Atualmente, alguns fatores comprometeram o relativo isolamento da comunidade, como as relações com o entorno, ocasionadas pelo desenvolvimento turístico do município; a assunção de valores do catolicismo, religião predominante; e os incentivos advindos do reconhecimento como comunidade quilombola. Os incentivos chegam sob a forma de infraestrutura local e também como apoio concedido por Organizações não governamentais (ONGs) na educação de jovens, estimulados a frequentar a universidade dentro e fora do país (Cuba).
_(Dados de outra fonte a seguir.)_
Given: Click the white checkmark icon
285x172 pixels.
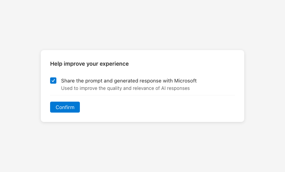Looking at the screenshot, I should (53, 81).
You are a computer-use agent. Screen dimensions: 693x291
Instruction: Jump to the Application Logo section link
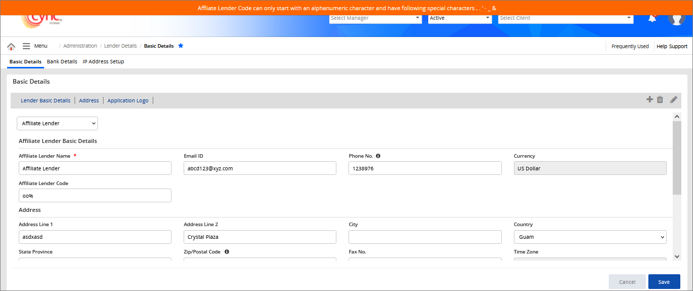[x=128, y=101]
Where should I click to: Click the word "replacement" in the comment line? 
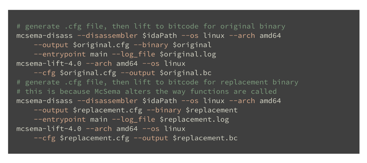(x=244, y=82)
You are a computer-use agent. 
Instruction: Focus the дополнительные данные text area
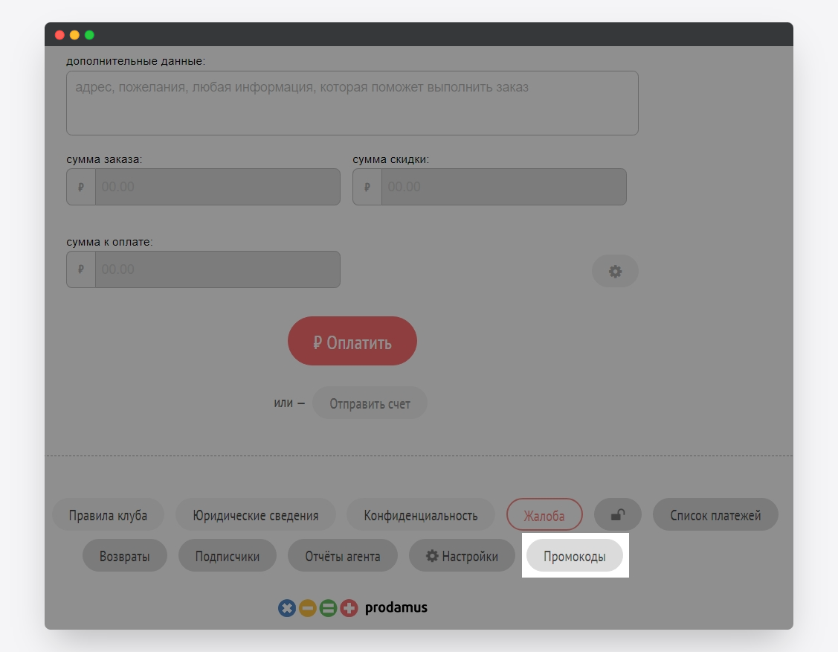click(352, 103)
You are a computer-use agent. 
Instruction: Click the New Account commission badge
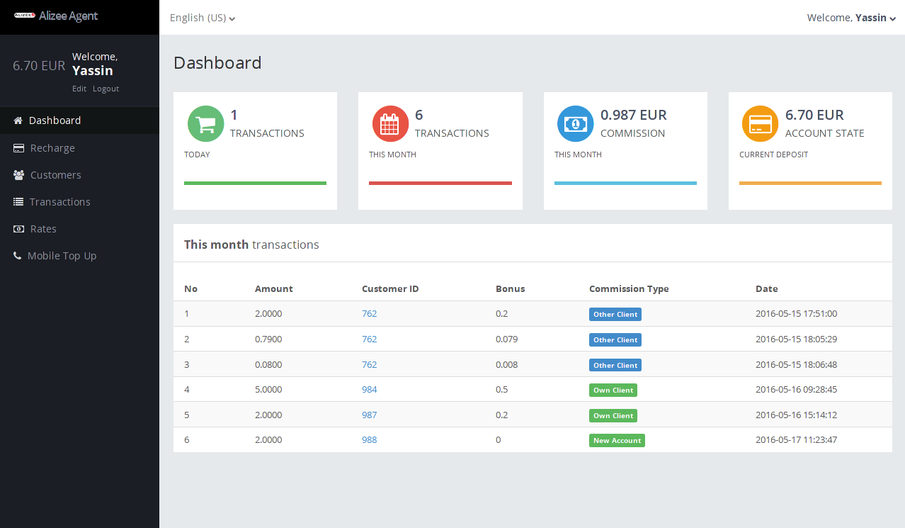tap(617, 441)
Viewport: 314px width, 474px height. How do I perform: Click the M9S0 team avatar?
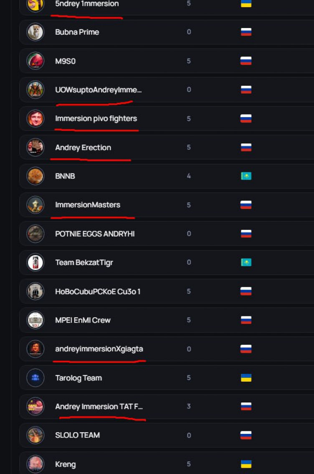35,61
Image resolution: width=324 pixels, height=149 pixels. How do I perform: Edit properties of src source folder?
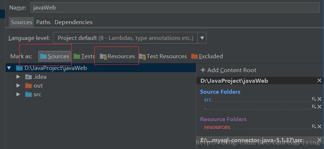click(314, 99)
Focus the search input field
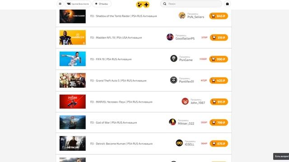Viewport: 289px width, 162px height. [x=195, y=4]
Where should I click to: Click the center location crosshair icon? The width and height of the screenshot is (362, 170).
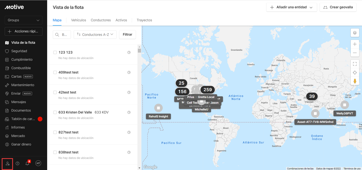tap(355, 73)
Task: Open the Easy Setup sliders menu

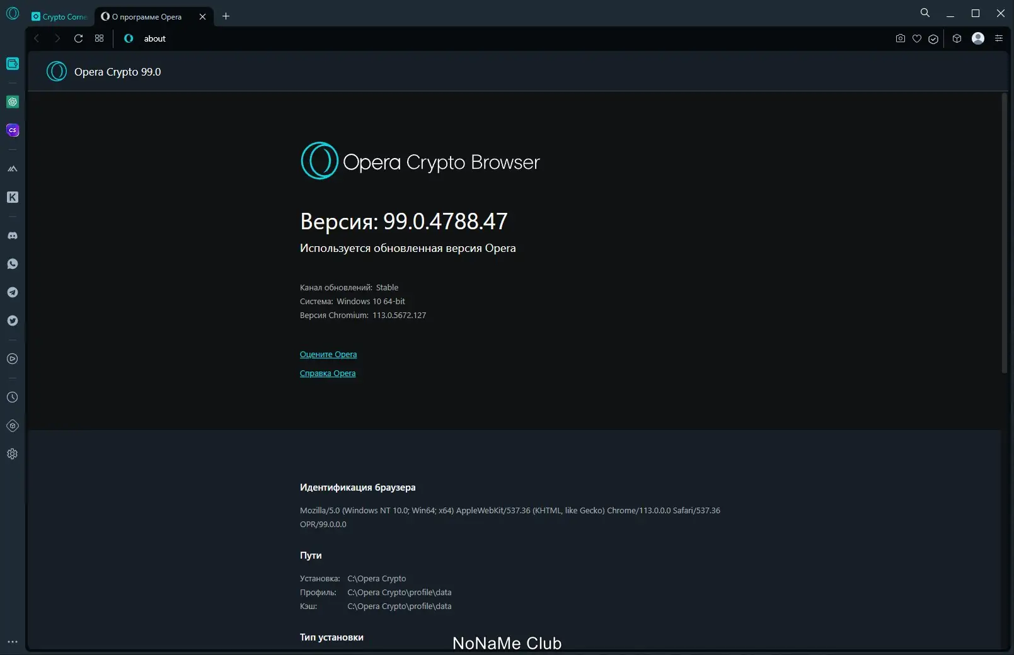Action: click(999, 38)
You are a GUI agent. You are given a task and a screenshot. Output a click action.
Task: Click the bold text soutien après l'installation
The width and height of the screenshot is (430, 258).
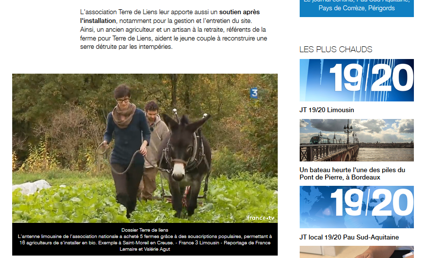[170, 17]
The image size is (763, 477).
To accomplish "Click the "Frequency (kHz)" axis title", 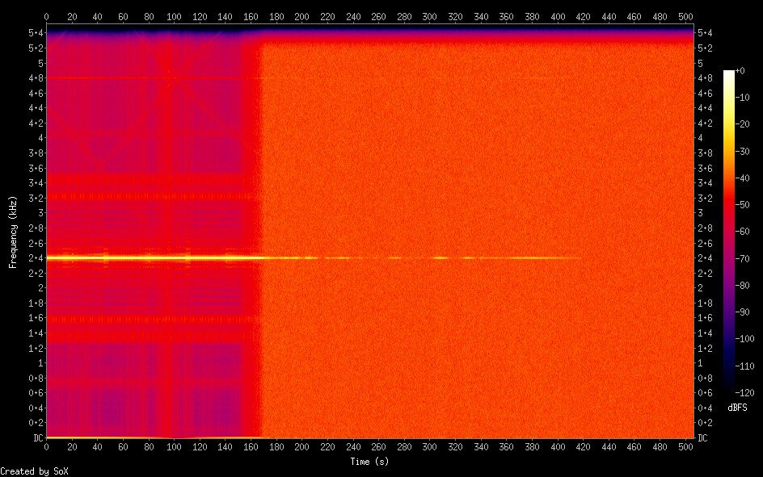I will click(13, 232).
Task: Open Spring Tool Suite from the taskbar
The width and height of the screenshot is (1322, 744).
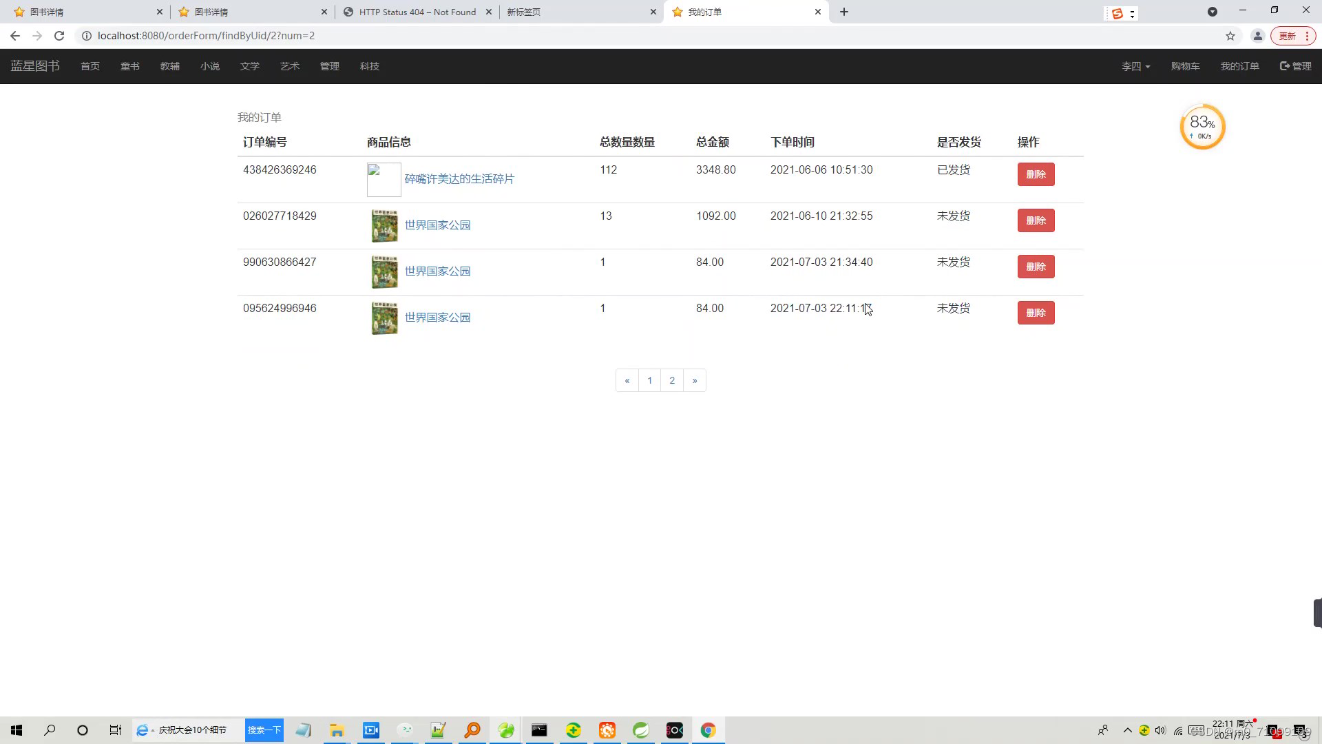Action: coord(642,730)
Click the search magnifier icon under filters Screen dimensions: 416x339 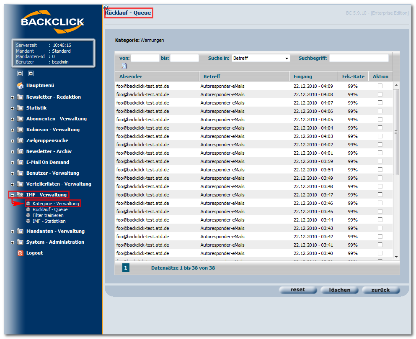click(124, 66)
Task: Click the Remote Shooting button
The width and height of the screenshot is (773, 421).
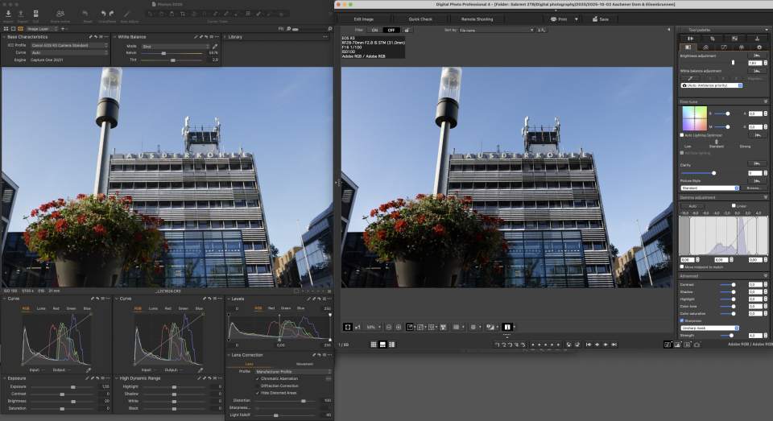Action: click(477, 19)

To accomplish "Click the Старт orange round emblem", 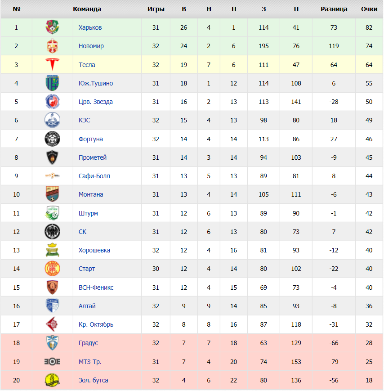I will click(52, 269).
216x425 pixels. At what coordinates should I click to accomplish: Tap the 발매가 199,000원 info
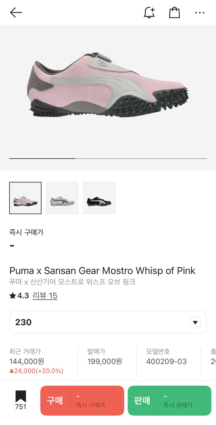[105, 362]
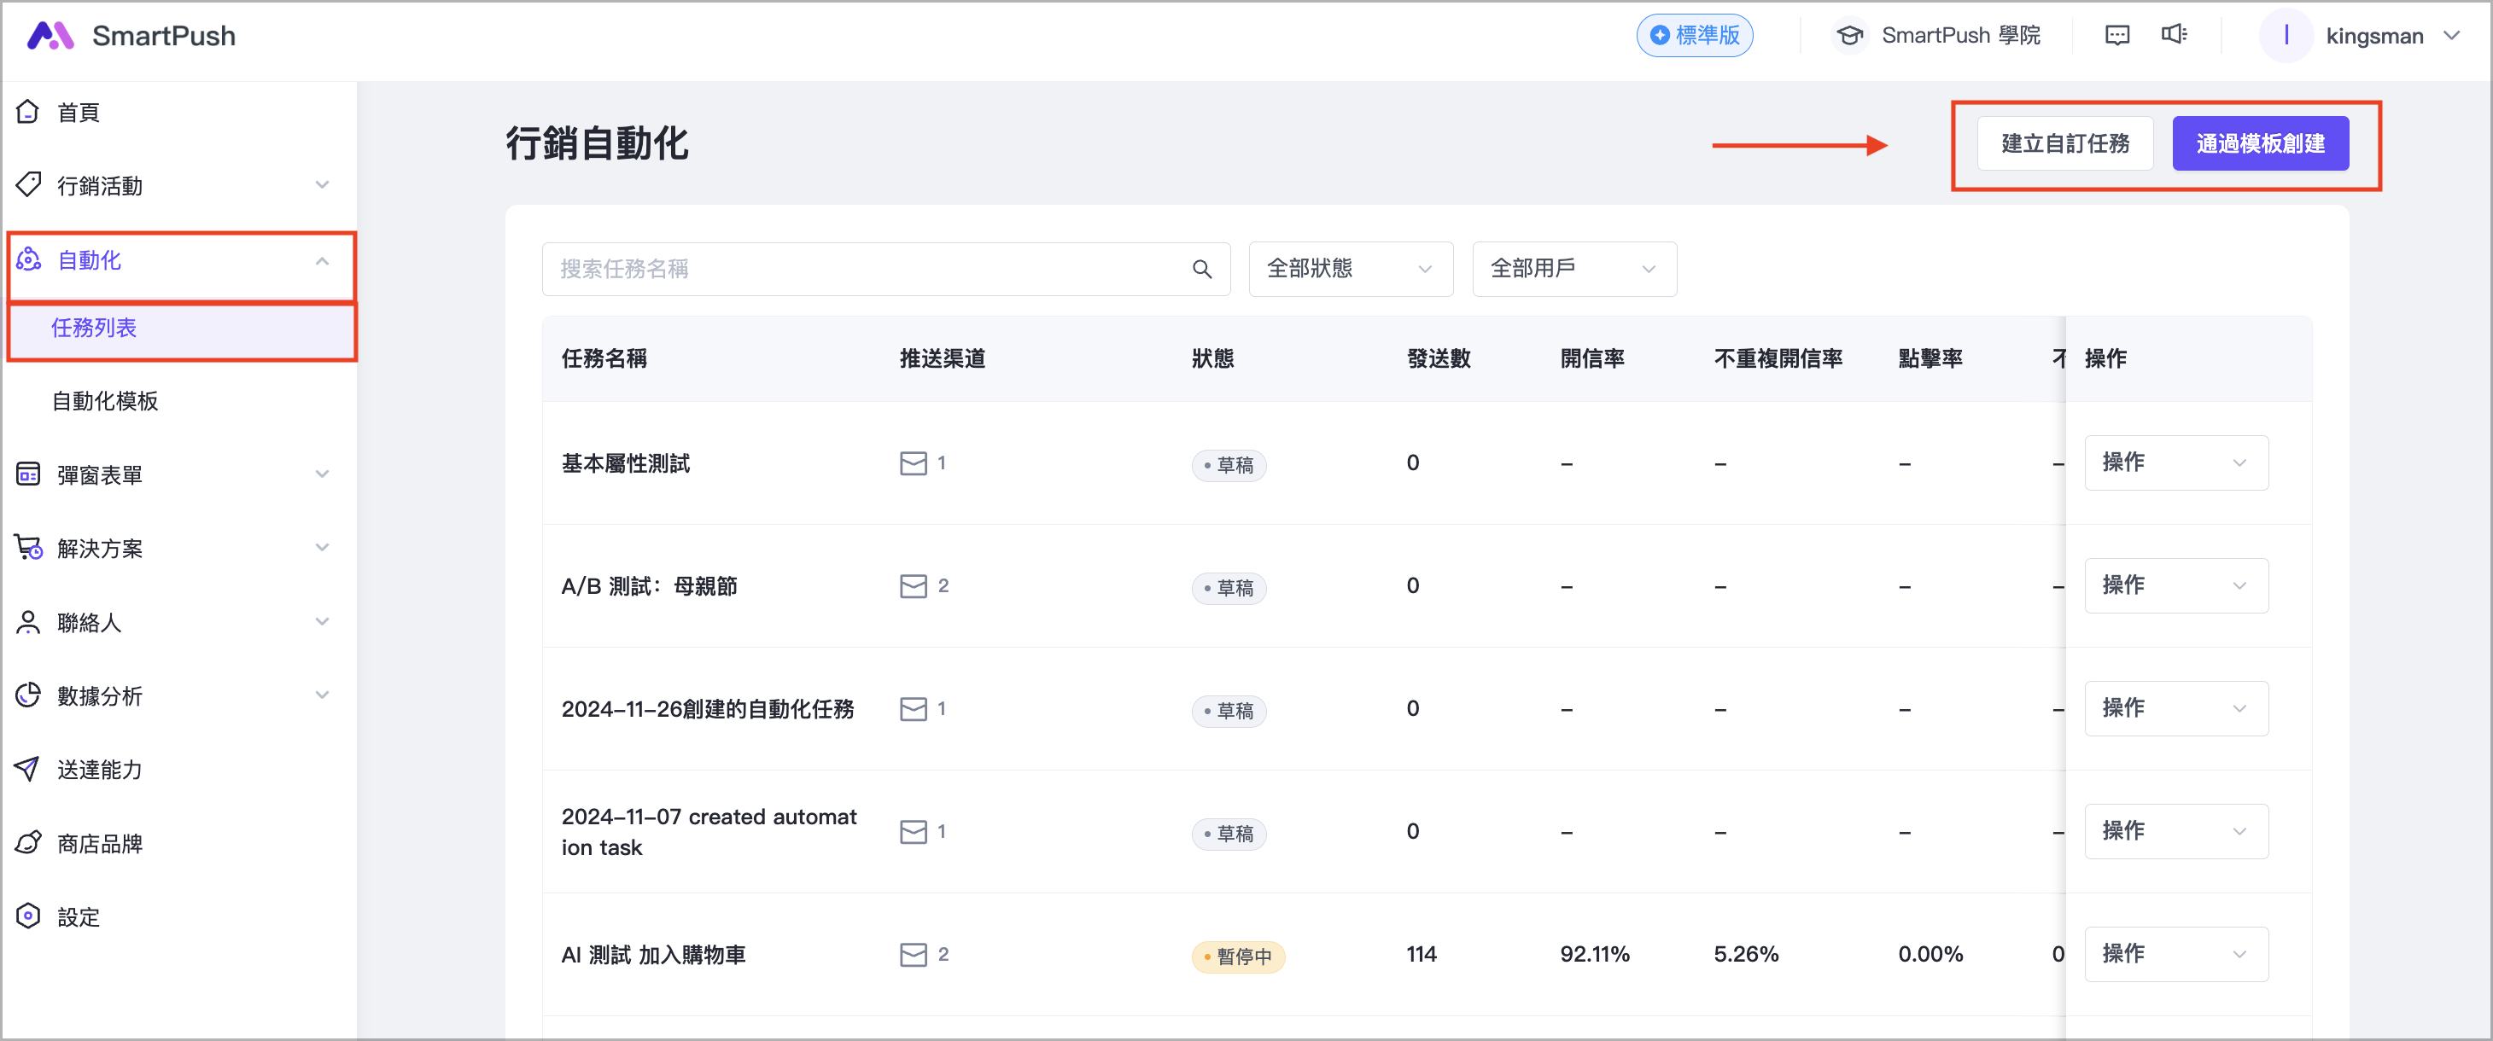Click the 送達能力 paper plane icon
The height and width of the screenshot is (1041, 2493).
[x=28, y=769]
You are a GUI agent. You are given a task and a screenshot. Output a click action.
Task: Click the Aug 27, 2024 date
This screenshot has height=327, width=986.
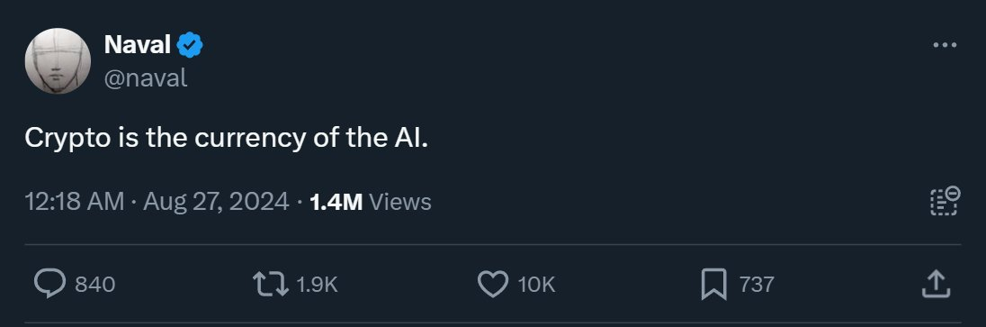click(216, 202)
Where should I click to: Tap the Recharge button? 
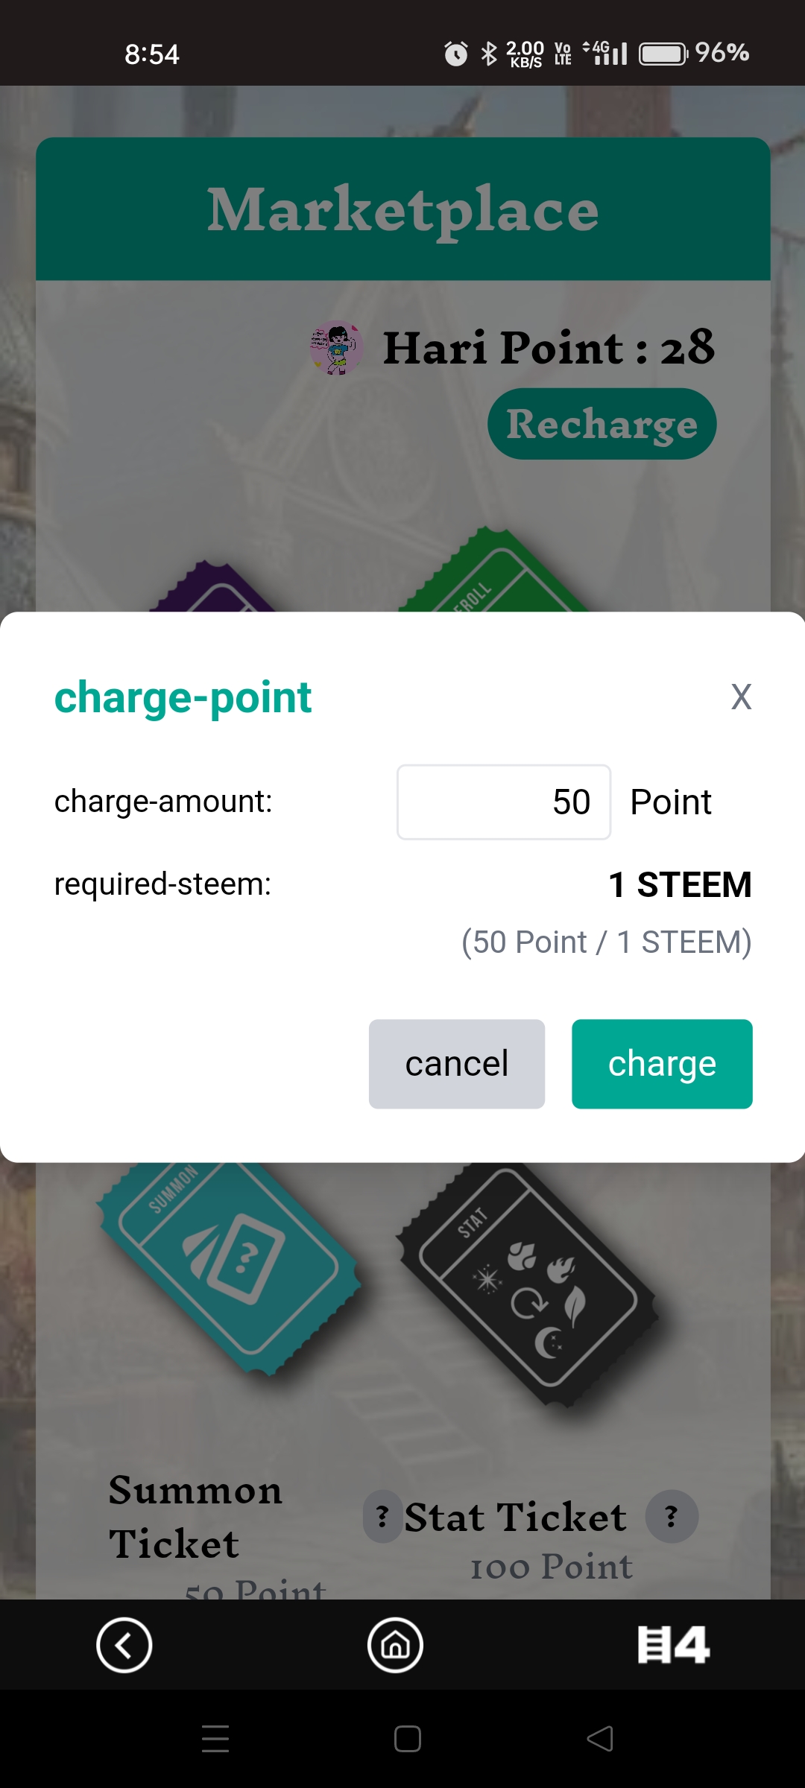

Obviamente, esses fatores afetam também as trocas linguísticas, motivando a incorporação de alguns traços externos.

No entanto, de acordo com Lucchesi et al. (2009), no ano da gravação das entrevistas, a comunidade ainda preservava algumas características que revelam certo grau de isolamento, tais como a agricultura de subsistência, a endogamia e as condições precárias de saneamento e educação. Além disso, a forte manifestação do preconceito racial teria dificultado, no passado, o estreitamento da integração linguística desses indivíduos com as comunidades do entorno. Esse isolamento, motivado por diferentes fatores, pode ter afetado a constituição do português da comunidade, deixando marcas que nos fornecem evidências linguísticas interessantes.